- [What you are asked to do]
The lines to repeat are those below from the one containing "augustus 19, 2026 (269, 1826)" down to the one containing "Facebook (104, 93)", both included; reproduce them exactly and nothing else.

******************************

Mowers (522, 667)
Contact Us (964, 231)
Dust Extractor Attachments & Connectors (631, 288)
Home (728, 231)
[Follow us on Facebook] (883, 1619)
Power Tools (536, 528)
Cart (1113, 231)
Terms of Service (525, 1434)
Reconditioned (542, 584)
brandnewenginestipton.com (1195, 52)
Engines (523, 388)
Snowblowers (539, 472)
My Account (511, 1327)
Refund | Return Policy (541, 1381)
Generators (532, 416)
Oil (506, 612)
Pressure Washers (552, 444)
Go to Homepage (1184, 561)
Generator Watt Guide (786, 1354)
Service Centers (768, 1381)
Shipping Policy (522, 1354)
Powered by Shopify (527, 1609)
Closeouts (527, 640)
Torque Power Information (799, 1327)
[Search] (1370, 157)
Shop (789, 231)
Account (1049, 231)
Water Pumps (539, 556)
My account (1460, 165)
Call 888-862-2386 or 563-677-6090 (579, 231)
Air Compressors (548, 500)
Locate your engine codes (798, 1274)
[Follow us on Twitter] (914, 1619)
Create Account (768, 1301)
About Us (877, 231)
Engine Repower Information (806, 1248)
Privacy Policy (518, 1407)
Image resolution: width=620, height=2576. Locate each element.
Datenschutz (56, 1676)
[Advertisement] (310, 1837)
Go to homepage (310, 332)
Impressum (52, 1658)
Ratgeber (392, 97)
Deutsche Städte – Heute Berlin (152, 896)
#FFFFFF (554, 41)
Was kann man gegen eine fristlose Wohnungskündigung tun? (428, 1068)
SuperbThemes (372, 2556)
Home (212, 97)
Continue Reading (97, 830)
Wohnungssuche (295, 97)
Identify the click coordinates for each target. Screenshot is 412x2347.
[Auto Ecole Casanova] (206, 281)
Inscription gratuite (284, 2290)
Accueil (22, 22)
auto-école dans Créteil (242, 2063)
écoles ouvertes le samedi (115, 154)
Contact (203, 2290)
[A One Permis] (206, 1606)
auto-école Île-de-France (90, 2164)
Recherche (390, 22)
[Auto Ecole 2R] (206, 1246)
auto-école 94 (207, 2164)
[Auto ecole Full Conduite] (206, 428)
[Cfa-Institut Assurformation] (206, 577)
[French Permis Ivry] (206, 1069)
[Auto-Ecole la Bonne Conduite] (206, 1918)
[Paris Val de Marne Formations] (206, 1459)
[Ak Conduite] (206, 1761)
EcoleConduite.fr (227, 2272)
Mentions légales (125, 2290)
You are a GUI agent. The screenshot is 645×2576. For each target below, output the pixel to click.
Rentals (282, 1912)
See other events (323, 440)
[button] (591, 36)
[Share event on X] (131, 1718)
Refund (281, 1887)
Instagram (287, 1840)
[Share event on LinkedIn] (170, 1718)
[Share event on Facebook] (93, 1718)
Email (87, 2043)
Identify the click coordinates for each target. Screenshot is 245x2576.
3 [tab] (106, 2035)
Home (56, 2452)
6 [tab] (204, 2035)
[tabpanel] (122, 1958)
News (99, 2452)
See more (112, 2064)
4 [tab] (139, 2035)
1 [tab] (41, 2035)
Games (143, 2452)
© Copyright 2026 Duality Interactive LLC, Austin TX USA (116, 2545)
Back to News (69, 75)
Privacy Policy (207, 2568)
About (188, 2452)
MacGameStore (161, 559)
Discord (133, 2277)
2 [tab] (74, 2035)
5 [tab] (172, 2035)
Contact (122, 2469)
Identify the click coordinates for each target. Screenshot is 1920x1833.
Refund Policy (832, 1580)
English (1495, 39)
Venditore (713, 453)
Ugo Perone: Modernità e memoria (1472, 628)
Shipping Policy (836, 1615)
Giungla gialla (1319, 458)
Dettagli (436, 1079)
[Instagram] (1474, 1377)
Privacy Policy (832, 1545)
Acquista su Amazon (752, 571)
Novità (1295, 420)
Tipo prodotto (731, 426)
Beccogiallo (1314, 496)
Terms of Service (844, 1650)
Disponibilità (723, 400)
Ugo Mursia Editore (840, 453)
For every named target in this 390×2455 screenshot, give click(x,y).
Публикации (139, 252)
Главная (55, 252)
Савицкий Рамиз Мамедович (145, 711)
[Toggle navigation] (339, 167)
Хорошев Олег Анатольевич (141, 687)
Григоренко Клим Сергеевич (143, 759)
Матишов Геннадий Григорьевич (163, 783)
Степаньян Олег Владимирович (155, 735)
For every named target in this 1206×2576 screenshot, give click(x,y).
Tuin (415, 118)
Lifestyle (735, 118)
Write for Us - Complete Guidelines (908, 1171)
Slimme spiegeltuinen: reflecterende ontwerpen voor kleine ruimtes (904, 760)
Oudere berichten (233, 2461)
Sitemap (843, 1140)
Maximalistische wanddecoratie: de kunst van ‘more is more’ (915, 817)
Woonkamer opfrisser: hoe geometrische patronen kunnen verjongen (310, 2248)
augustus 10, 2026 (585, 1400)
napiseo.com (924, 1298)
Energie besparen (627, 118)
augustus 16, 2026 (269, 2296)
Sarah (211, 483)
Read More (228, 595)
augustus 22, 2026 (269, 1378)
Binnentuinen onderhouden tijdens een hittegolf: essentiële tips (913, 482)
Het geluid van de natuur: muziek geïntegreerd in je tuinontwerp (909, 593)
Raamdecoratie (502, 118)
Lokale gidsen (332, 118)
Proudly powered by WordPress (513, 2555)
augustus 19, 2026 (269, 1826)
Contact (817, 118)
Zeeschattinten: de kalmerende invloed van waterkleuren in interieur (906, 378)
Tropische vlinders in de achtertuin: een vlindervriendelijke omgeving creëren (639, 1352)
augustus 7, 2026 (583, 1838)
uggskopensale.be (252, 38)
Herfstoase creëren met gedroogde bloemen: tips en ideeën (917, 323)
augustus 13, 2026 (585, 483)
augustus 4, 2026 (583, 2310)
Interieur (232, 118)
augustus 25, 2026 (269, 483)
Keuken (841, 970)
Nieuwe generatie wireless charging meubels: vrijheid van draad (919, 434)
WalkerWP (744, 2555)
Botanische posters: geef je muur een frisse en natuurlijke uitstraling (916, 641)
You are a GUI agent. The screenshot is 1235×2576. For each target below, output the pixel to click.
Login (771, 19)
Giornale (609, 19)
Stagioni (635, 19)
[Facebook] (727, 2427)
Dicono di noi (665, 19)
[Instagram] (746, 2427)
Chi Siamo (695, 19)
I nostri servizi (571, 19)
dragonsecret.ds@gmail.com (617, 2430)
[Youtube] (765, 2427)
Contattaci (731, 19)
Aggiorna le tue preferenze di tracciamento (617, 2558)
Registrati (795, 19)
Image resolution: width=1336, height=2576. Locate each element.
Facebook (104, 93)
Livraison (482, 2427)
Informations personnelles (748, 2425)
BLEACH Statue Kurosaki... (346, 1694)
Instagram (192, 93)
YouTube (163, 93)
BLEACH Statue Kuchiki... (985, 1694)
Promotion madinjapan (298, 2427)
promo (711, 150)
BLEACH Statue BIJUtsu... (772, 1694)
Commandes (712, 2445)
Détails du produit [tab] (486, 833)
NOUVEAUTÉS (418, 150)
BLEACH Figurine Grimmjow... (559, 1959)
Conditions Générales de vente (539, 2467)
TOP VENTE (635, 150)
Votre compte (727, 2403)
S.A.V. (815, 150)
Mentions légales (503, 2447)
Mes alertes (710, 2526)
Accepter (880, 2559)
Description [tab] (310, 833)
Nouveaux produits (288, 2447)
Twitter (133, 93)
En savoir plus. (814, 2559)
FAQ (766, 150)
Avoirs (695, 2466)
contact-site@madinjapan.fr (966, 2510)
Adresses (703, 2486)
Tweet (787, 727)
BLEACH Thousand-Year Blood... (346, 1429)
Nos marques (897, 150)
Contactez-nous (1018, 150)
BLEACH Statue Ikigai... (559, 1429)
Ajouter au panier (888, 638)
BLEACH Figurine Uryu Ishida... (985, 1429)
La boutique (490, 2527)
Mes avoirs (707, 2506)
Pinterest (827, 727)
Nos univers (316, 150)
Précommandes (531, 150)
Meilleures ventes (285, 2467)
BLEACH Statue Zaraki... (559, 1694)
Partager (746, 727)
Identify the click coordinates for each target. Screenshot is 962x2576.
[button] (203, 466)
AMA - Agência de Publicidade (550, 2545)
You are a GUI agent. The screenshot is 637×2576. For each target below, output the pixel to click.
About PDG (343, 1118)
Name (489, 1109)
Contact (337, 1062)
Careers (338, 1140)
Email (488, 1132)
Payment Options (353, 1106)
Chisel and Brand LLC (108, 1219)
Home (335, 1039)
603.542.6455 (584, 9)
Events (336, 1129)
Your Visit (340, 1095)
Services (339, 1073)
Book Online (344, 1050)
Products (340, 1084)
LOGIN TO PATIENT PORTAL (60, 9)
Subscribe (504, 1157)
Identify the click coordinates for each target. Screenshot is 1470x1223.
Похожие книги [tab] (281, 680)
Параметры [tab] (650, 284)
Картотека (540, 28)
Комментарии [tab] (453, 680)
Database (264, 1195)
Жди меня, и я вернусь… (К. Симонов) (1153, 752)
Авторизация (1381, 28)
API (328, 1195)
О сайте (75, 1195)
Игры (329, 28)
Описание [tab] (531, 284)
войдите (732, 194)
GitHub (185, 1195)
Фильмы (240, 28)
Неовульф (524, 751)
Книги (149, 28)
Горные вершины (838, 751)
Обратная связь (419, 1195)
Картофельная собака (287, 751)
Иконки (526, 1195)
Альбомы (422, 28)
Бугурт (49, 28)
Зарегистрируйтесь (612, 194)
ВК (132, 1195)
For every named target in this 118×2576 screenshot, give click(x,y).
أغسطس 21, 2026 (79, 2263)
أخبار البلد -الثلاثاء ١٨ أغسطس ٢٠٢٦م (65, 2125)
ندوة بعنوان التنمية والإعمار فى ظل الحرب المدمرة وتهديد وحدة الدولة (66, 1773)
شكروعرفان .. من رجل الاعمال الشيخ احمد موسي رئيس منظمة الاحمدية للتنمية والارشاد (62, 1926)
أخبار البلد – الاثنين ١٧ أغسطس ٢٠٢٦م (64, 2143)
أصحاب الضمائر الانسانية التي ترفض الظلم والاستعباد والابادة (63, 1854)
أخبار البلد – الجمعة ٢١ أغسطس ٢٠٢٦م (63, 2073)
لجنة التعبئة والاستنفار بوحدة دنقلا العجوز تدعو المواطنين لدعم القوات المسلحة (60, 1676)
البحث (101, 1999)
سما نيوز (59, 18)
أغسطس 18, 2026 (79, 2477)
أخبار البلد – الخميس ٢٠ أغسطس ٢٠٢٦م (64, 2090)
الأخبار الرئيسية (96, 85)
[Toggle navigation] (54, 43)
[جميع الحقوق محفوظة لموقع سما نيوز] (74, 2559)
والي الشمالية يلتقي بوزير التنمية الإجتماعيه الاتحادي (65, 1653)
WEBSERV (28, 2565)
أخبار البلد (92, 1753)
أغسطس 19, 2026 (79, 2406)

******************************

- [Written response]
augustus 19, 2026 (269, 1826)
Contact (817, 118)
Zeeschattinten: de kalmerende invloed van waterkleuren in interieur (906, 378)
Tropische vlinders in de achtertuin: een vlindervriendelijke omgeving creëren (639, 1352)
augustus 7, 2026 (583, 1838)
uggskopensale.be (252, 38)
Herfstoase creëren met gedroogde bloemen: tips en ideeën (917, 323)
augustus 13, 2026 (585, 483)
augustus 4, 2026 (583, 2310)
Interieur (232, 118)
augustus 25, 2026 (269, 483)
Keuken (841, 970)
Nieuwe generatie wireless charging meubels: vrijheid van draad (919, 434)
WalkerWP (744, 2555)
Botanische posters: geef je muur een frisse en natuurlijke uitstraling (916, 641)
You are a GUI agent. The screenshot is 1235×2576. For each target below, output the pixel to click.
Login (771, 19)
Giornale (609, 19)
Stagioni (635, 19)
[Facebook] (727, 2427)
Dicono di noi (665, 19)
[Instagram] (746, 2427)
Chi Siamo (695, 19)
I nostri servizi (571, 19)
dragonsecret.ds@gmail.com (617, 2430)
[Youtube] (765, 2427)
Contattaci (731, 19)
Aggiorna le tue preferenze di tracciamento (617, 2558)
Registrati (795, 19)
Image resolution: width=1336, height=2576. Locate each element.
Facebook (104, 93)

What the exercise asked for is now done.